YOUR TASK | Using the data below, count the lines that carry the string "agent" and write only the count.

**** STUDY MATERIAL

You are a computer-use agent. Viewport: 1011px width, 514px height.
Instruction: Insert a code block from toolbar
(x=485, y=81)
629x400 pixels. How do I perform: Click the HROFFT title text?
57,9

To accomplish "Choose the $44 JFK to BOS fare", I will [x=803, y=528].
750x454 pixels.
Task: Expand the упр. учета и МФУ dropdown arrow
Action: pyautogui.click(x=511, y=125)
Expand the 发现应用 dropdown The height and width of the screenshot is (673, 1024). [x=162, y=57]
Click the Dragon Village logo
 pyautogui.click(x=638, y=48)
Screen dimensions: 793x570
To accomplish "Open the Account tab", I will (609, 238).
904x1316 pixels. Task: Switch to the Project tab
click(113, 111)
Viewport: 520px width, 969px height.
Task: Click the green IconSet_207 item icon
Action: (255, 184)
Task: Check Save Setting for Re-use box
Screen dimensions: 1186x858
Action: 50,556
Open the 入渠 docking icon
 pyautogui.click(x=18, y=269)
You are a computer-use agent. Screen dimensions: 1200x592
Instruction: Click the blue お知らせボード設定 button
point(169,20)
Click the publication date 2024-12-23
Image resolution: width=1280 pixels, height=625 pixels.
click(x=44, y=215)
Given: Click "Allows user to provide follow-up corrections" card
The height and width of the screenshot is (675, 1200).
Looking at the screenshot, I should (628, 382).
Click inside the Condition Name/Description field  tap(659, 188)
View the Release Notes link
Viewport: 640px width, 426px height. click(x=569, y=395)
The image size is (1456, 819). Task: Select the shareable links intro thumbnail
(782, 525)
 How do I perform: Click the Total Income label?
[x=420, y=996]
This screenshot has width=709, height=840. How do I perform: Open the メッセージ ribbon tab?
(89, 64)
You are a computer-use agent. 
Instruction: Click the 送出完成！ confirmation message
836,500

********

OUTPUT OF THE TASK | 3